Traiter la mère ou assurer la sécurité de l'enfant à naître ? Telle est souvent la question qui se pose quand une femme enceinte est touchée par un cancer. Pourtant, il serait possible de traiter la mère avec des traitements classiques, sans mettre en péril la santé du bébé. C'est ce que conclut une étude multicentrique menée sur 129 enfants, et présentée ce lundi au Congrès européen de cancérologie qui se tient du 25 au 29 septembre à Vienne (Autriche).
Dix ans de recherche
Interruption de grossesse ou traitement retardé sont encore trop souvent les seules options envisagées lorsqu'un cancer apparaît chez une femmes enceinte. « Comme ces cas sont rares, les médecins sont souvent pris au dépourvu. Ills manquent d'informations et font le choix qui leur paraît le plus sûr », relève Frédéric Amant, gynécologue spécialisé en oncologie à l'université de Louvain.
Avec son équipe, il a voulu évaluer scientifiquement les risques associés aux traitements anticancéreux de la mère pour l'enfant à naître.
Le spécialiste le concède, étudier les cancers de la femme enceinte n'est pas chose aisée. « Il y a dix ans quand nous avons commencé, nous avons simplement observé les quelques enfants nés alors que leur mère avait subi une chimiothérapie, explique le médecin. J'ai alors eu la conviction qu'il fallait continuer pour avoir des preuves que les femmes enceintes pouvaient être traitées sans mettre en péril la vie de leur enfant ».
129 enfants suivis 3 ans
Le chemin a été long, mais aujourd'hui, l'équipe de Frédéric Amant publie dans le New England Journal of Medicine les données obtenues sur 129 enfants, nés après que leur mère a été traitée pour un cancer, principalement du sein ou hématologique. « Nous avons relevé 14 types de cancers différents dans notre étude, précise Frédéric Amant. Mais ce sont des cancers connus pour se produire chez les femmes jeunes.
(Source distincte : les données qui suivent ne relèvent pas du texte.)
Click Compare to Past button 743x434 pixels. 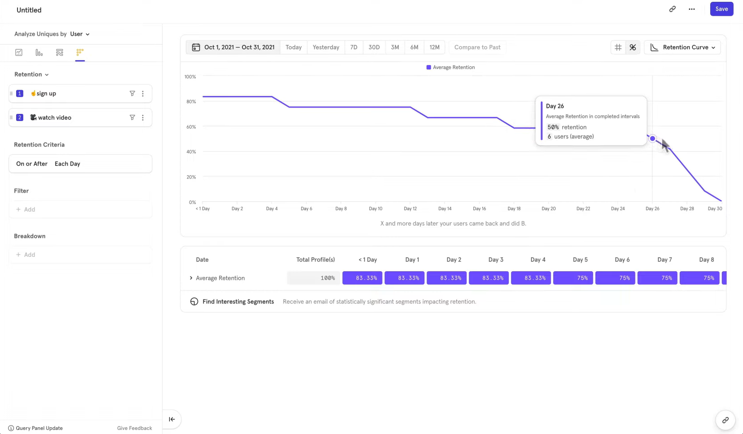click(477, 47)
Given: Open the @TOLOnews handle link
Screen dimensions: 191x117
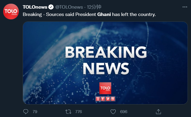Looking at the screenshot, I should [69, 7].
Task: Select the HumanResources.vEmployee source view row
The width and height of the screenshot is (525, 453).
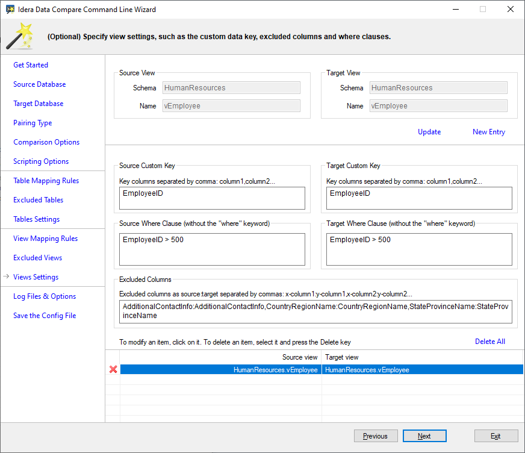Action: 220,370
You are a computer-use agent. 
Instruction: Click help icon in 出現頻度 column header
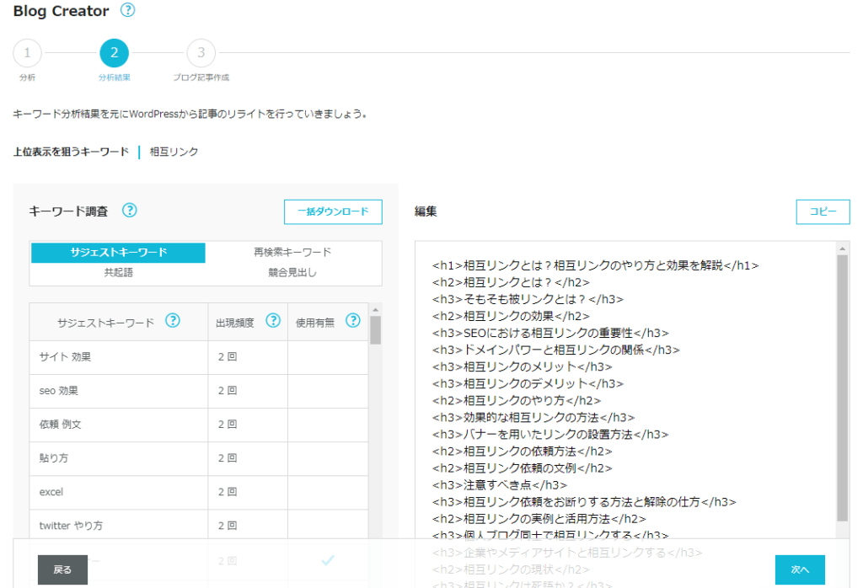tap(273, 320)
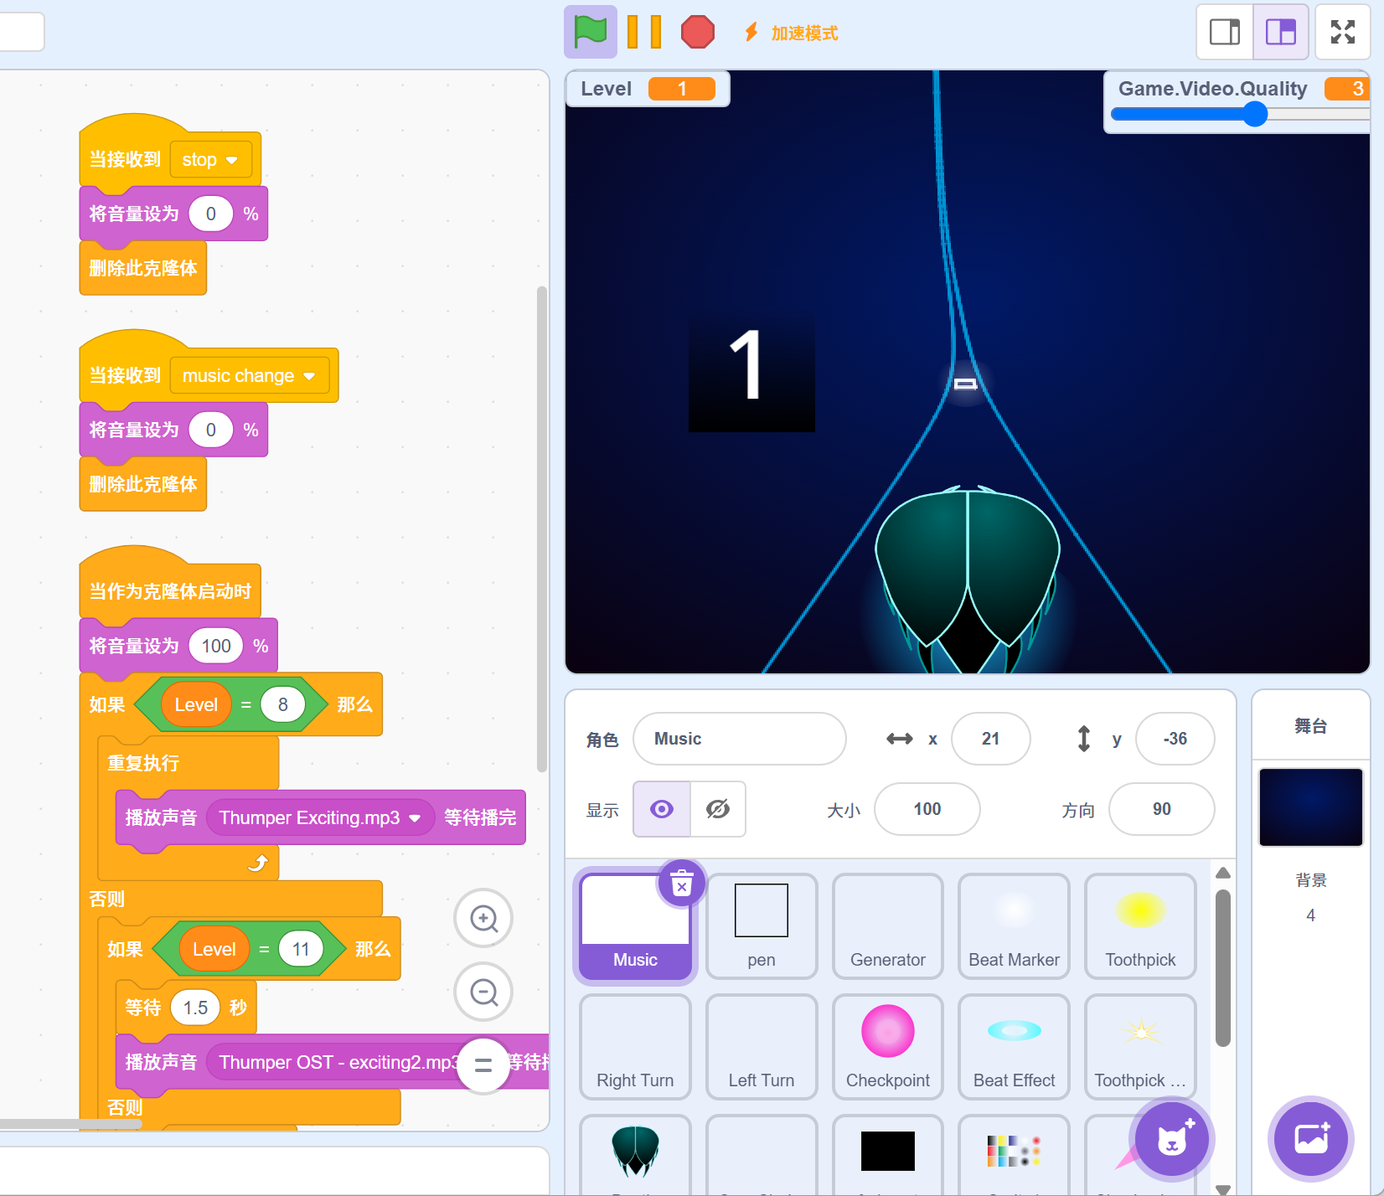This screenshot has height=1196, width=1384.
Task: Delete the Music sprite with trash icon
Action: coord(682,884)
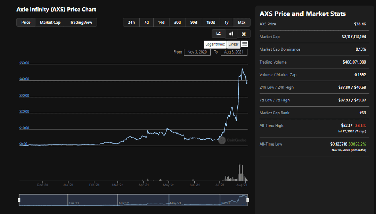Image resolution: width=376 pixels, height=214 pixels.
Task: Choose the 1y range button
Action: point(227,22)
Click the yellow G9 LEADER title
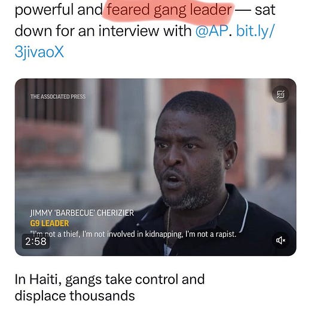Screen dimensions: 311x311 coord(50,223)
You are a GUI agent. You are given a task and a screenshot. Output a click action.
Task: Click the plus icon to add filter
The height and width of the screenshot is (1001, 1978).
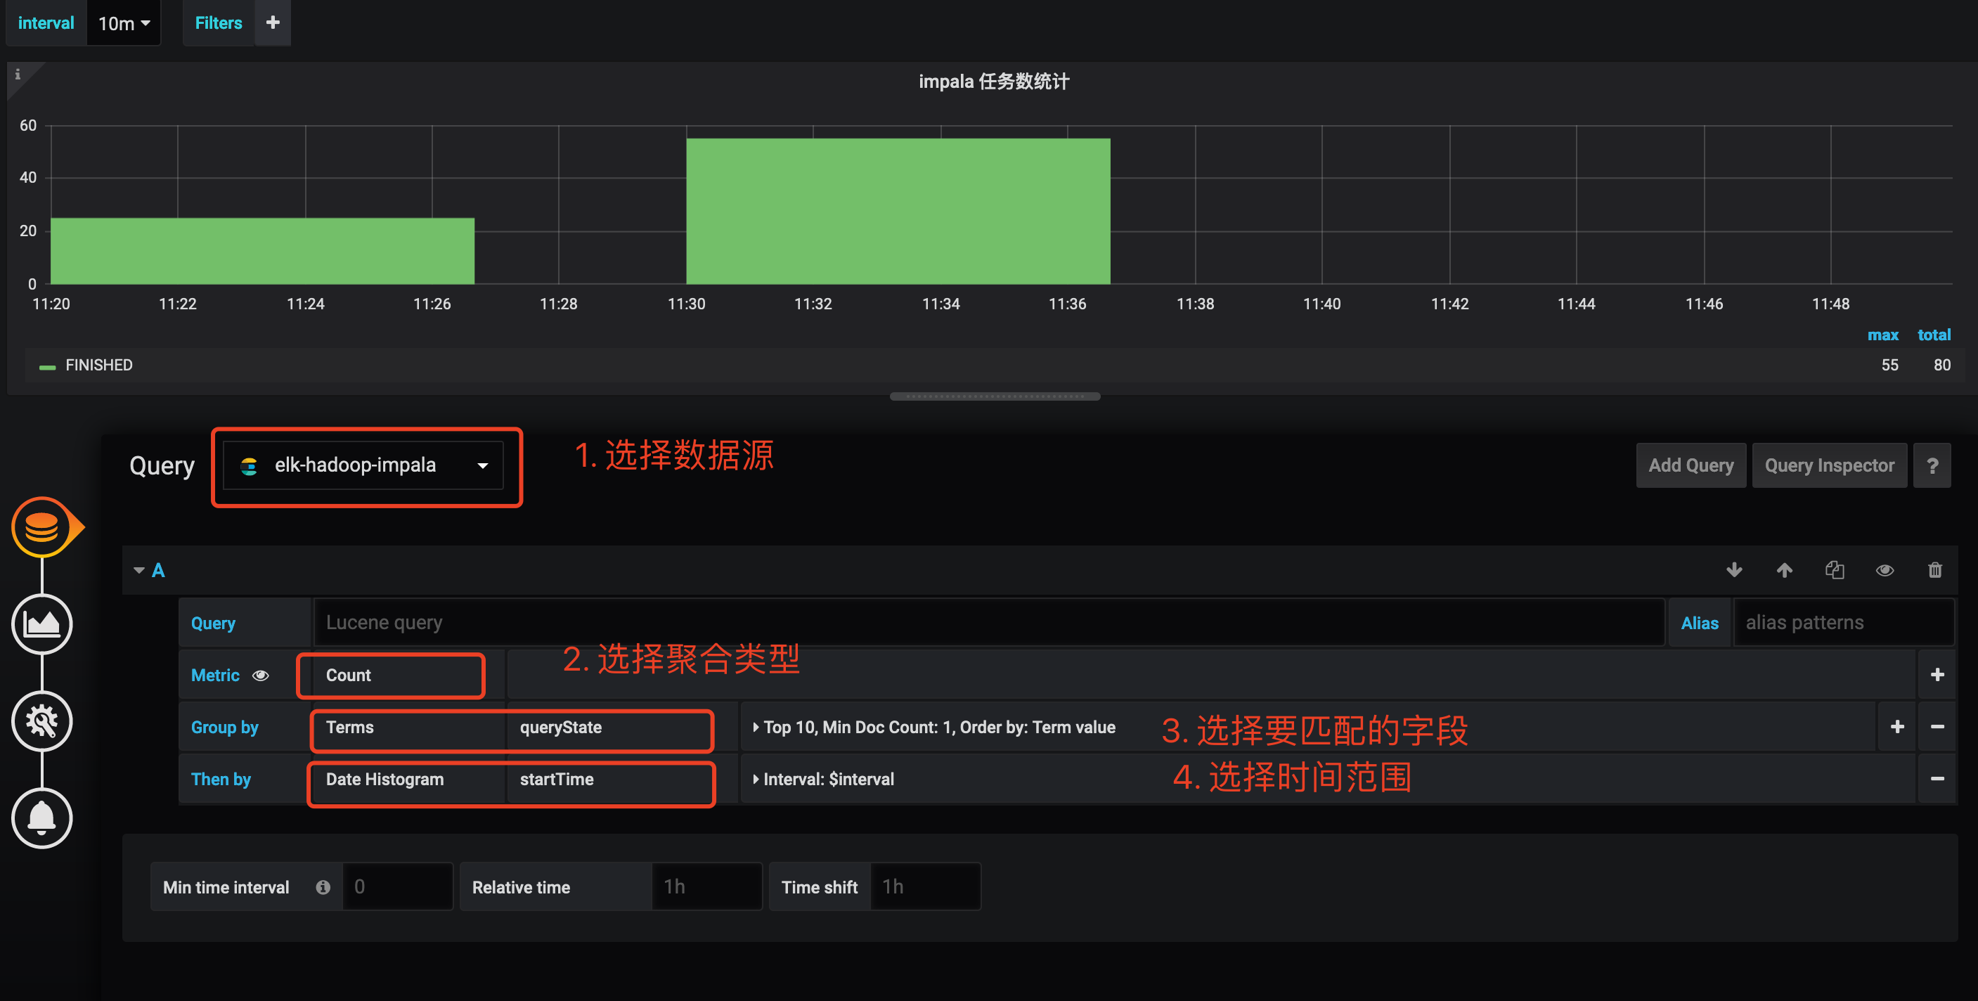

La grossesse ne provoque pas de cancer ! »
Dans 70 % des cas, ces femmes avaient reçu une chimiothérapie après le 1er trimestre, les autres traitements pris en compte étaient la radiothérapie, l’association radio-chimio, la chirurgie seule ou l’absence de traitement.
Les chercheurs ont évalué les fonctions cognitives de ces enfants 3 ans après leur naissance et les ont comparées à celles d'enfants nés de mères en bonne santé, après une durée de gestation comparable. Pour 47 enfants, une évaluation de la fonction cardiaque a aussi été réalisée.
Résultats rassurants
Dans tous les cas de figure, aucune différence n’a été mise en évidence entre les deux groupes d’enfants sur le plan général, cognitif et cardiaque. Cependant, le nombre d’enfants nés prématurément (avant 37 semaines d’aménorrhée) était plus élevé dans le groupe cancer maternel.
Pour le Pr Frédéric Amant, « la plupart de ces naissances prématurées étaient provoquées à la suite d'une décision du corps médical. Pour celles survenues spontanément, l’implication des chimiothérapies ne pouvait être exclue ».
« Les enfants que nous avons suivis ne font pas mieux que ceux dont la mère a eu une grossesse normale, mais ils font "aussi bien", commente Frédéric Amant. Toute grossesse peut être risquée, nos résultats montrent que le cancer ou les traitements associés n'augmentent pas ces risques ».
Les chercheurs espèrent que cette étude, publiée dans une revue de référence, contribuera à l'adaptation des recommandations pour les traitements de femmes enceintes atteintes de cancer. Certains résultats antérieurs avaient déjà été pris en compte pour la prise en charge des femmes enceintes atteintes d'un cancer du sein.
Continuer le suivi
Les scientifiques sont conscients qu'il leur faut maintenant parvenir à recruter plus d'enfants. Ils ont d'ores et déjà annoncé que le suivi des patients de cette étude sera poursuivi jusqu’à leurs 18 ans, afin d'évaluer la survenue de toxicité à long terme.